AHMET SORGUN (Devamla) - Değerli milletvekilleri, bakın, elbette bütün düzenlemelerde olduğu gibi bu düzenlemede de birtakım eksiklikler olabilir.
BARIŞ YARKADAŞ (İstanbul) - OHAL bağımlısı oldunuz.
AHMET SORGUN (Devamla) - Muhalefete göre ideal düzenlemeler, en mükemmel düzenlemeler olmayabilir, bu mümkündür de.

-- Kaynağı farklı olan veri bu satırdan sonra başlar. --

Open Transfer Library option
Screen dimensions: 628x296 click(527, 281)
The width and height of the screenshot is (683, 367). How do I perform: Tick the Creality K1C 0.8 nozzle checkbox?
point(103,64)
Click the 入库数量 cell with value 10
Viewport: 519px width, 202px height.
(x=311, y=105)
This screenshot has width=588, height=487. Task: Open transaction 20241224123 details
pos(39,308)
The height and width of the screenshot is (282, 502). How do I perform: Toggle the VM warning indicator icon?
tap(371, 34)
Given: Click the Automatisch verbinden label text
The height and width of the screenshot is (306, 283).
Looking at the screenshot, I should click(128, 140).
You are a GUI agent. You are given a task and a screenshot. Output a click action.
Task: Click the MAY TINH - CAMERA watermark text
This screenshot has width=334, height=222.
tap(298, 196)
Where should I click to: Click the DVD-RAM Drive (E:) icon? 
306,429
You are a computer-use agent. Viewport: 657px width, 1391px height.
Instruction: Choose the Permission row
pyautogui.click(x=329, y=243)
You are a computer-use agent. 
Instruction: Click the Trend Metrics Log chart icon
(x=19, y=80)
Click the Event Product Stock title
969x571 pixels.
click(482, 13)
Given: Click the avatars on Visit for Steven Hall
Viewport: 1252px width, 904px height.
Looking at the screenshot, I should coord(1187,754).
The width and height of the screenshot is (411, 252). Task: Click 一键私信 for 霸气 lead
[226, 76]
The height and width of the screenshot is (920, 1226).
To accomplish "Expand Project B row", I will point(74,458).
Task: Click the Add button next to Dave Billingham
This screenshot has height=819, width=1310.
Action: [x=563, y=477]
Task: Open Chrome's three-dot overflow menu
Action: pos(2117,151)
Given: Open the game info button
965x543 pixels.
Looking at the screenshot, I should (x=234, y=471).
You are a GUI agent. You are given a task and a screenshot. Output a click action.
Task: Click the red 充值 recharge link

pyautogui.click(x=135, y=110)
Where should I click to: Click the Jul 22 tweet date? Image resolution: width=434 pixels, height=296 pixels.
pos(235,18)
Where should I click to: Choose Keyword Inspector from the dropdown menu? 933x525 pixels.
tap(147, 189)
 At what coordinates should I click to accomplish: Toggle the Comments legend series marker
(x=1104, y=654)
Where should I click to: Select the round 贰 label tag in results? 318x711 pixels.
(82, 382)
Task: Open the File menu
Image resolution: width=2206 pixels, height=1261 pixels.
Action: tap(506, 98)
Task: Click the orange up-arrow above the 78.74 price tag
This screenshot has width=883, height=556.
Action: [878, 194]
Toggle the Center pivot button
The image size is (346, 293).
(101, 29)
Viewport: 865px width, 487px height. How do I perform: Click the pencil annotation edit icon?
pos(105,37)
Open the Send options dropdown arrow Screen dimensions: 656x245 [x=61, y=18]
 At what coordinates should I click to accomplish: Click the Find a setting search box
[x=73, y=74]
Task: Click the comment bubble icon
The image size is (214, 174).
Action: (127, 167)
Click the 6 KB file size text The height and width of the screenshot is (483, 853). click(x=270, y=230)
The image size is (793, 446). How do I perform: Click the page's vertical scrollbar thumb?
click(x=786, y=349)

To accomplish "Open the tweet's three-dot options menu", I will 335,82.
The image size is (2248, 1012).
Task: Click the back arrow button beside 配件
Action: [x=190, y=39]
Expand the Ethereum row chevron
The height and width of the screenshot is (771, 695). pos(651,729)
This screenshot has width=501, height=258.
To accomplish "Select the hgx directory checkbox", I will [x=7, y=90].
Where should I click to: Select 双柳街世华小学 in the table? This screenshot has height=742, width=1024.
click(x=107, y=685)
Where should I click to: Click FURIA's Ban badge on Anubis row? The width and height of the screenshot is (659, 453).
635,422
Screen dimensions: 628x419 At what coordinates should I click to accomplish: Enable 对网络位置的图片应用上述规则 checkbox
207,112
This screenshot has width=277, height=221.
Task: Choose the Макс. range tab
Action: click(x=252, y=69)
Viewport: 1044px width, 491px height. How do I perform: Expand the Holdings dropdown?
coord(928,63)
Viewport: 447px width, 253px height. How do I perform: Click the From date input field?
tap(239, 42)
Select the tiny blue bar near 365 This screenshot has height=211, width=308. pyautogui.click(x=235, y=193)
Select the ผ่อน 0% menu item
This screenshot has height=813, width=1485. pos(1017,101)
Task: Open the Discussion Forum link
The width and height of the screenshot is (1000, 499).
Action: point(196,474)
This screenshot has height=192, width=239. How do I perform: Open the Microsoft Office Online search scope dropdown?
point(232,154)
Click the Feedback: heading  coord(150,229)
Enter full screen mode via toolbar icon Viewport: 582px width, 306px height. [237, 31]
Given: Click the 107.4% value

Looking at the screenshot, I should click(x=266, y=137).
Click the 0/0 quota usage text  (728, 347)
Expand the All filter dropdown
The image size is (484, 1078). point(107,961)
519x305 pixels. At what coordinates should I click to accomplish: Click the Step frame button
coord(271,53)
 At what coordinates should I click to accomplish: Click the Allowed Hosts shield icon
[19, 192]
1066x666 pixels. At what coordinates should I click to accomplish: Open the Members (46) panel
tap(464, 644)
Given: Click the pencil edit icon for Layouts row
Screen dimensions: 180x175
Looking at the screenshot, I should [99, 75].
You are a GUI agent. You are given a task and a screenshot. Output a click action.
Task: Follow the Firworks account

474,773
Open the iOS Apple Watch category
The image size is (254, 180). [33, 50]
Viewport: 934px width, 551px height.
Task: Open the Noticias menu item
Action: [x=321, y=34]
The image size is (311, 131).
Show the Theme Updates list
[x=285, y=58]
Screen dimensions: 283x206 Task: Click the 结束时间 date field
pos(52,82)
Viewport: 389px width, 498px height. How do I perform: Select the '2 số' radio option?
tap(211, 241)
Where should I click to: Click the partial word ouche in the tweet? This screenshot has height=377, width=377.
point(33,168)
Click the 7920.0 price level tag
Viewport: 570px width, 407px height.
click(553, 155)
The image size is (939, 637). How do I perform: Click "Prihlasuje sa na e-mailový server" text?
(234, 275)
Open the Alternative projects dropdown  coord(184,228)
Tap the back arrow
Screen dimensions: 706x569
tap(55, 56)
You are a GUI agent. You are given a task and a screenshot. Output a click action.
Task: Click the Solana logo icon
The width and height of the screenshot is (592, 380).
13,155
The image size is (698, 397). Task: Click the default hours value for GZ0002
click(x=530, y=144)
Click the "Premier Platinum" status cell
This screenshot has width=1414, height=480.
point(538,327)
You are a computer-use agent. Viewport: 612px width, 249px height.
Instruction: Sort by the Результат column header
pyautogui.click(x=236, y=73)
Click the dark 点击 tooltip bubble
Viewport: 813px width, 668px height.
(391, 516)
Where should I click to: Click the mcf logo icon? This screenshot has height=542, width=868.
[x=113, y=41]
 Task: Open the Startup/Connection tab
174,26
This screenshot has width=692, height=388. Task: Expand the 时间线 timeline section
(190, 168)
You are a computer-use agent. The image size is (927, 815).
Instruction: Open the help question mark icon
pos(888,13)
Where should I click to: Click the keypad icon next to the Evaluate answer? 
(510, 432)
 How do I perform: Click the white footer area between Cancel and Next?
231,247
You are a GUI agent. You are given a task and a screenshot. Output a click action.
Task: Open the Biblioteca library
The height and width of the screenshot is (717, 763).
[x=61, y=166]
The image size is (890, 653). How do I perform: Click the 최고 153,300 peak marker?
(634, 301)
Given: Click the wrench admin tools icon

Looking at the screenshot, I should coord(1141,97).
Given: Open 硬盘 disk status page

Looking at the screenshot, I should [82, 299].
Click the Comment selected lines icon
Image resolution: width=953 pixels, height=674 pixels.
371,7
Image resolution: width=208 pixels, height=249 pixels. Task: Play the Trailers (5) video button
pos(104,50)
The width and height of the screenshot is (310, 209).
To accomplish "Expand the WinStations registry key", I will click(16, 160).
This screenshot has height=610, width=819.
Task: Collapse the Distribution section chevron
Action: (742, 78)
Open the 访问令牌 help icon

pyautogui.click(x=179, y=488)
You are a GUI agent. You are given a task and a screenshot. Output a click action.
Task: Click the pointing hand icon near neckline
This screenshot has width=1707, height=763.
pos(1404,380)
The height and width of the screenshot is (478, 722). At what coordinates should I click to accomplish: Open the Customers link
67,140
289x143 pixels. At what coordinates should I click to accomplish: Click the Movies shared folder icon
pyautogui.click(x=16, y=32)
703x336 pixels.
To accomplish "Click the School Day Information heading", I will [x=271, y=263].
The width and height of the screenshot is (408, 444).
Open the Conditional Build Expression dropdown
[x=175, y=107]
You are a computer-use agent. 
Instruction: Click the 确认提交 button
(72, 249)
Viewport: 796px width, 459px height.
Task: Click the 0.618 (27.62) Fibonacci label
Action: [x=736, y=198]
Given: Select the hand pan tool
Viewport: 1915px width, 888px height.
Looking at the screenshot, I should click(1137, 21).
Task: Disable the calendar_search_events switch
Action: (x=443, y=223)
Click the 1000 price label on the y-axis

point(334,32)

Aslolan, ideali, mükemmeli yakalamaya çalışmaktır.
MAHMUT TANAL (İstanbul) - Doğru, buna katılıyorum.
KAZIM ARSLAN (Denizli) - Hayır, hangi yasakları kaldırdınız?
AHMET SORGUN (Devamla) - Eskilerin deyimiyle kul kusursuz olmaz, kul kusurdan ari değildir.
HALUK PEKŞEN (Trabzon) - Yok canım, partinde ne var, kusursuz yahu.
AHMET SORGUN (Devamla) - Konuşmamı bu konuda Hazreti Mevlâna'nın hepimize ders olacak bir uyarısıyla tamamlıyorum.
HALUK PEKŞEN (Trabzon) - Keşke o derse bir çalışsanız yahu, o dersten biraz alsanız payınızı.
AHMET SORGUN (Devamla) - Hazreti Mevlâna buyurur ki: "Yüzde inat etme, doksan da olur/ İnsan dediğin noksan da olur/ Sakın ben ben deme, elde neler var, sen yoksan da olur/ Kusursuz dost arayan, dosttan da olur" diyor, teklifin ülkemiz, milletimiz, demokrasimiz açısından hayırlar getirmesini diliyor, hepinizi tekrar tekrar saygıyla selamlıyorum. (AK PARTİ sıralarından alkışlar)
BAŞKAN - Teşekkür ederim Sayın Sorgun.